Copy out the text about the village of Khwai word for word and in full.
____ DOCUMENT TEXT
Khwai is a village on the north bank of the Khwai River in the North-West District of Botswana. The river is the northern boundary of the Moremi Game Reserve, and the village is just outside the north gate of the reserve, which is on the eastern side of the Okavango Delta.

The village has a population of approximately 400 Bugakhwe or River Bushmen. Most of the inhabitants are Bugakhwe but some are Bayei as well. The Bugakhwe are one of San, Bushmen or Basarwa groups, one of the indigenous peoples of southern Africa who were traditionally hunter-gatherers. Bugakhwe or Buga-kxoe is the ancestral language of this village, but Setswana, English, and Afrikaans are also heard.

Archeological evidence suggests that various Basarwa groups have been living in Botswana for at least 22,000 years, but it is not known when the Bugakhwe identity coalesced and when they became attached to the Khwai floodplain. The elders of Khwai remember leading more traditional lifestyles of hunting and gathering up until the 1960s when they were encouraged to settle into villages. The villagers originally settled into what is now a part of Moremi Game Reserve but were forcibly removed by the Government of Botswana.
________
____ GIVEN INFORMATION
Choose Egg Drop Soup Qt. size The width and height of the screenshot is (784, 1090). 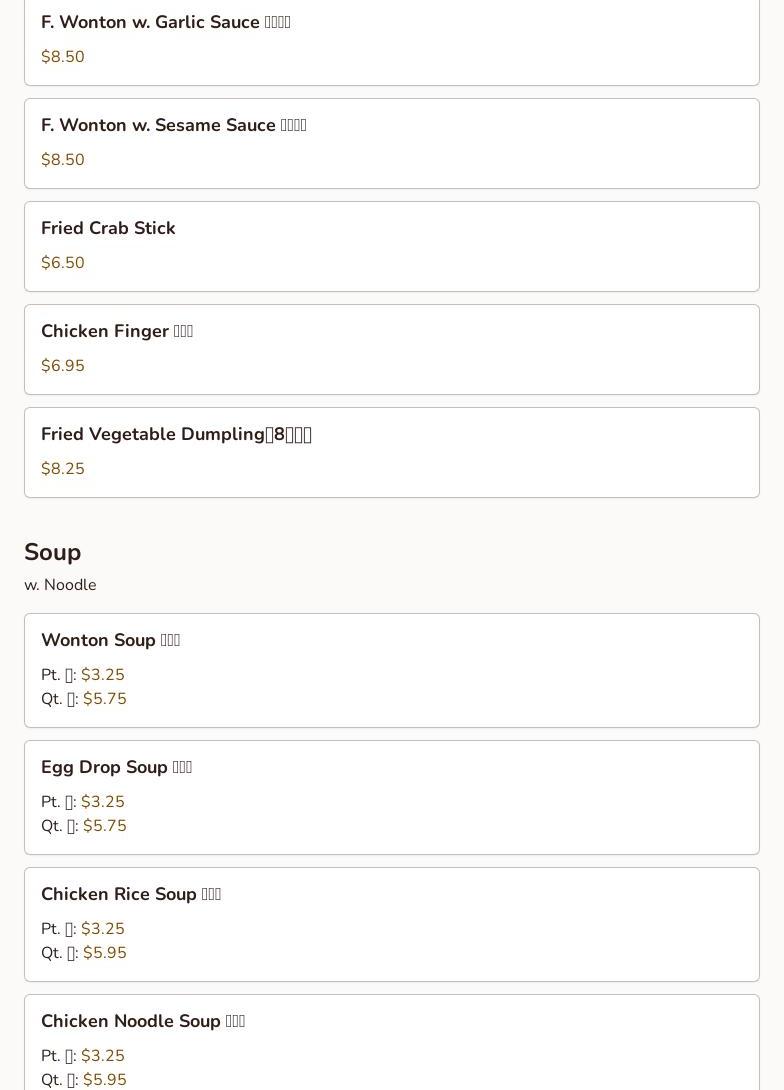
________
◆ RESULT OF THIS TASK ◆
Khwai is a village on the north bank of the Khwai River in the North-West District of Botswana. The river is the northern boundary of the Moremi Game Reserve, and the village is just outside the north gate of the reserve, which is on the eastern side of the Okavango Delta.

The village has a population of approximately 400 Bugakhwe or River Bushmen. Most of the inhabitants are Bugakhwe but some are Bayei as well. The Bugakhwe are one of San, Bushmen or Basarwa groups, one of the indigenous peoples of southern Africa who were traditionally hunter-gatherers. Bugakhwe or Buga-kxoe is the ancestral language of this village, but Setswana, English, and Afrikaans are also heard.

Archeological evidence suggests that various Basarwa groups have been living in Botswana for at least 22,000 years, but it is not known when the Bugakhwe identity coalesced and when they became attached to the Khwai floodplain. The elders of Khwai remember leading more traditional lifestyles of hunting and gathering up until the 1960s when they were encouraged to settle into villages. The villagers originally settled into what is now a part of Moremi Game Reserve but were forcibly removed by the Government of Botswana.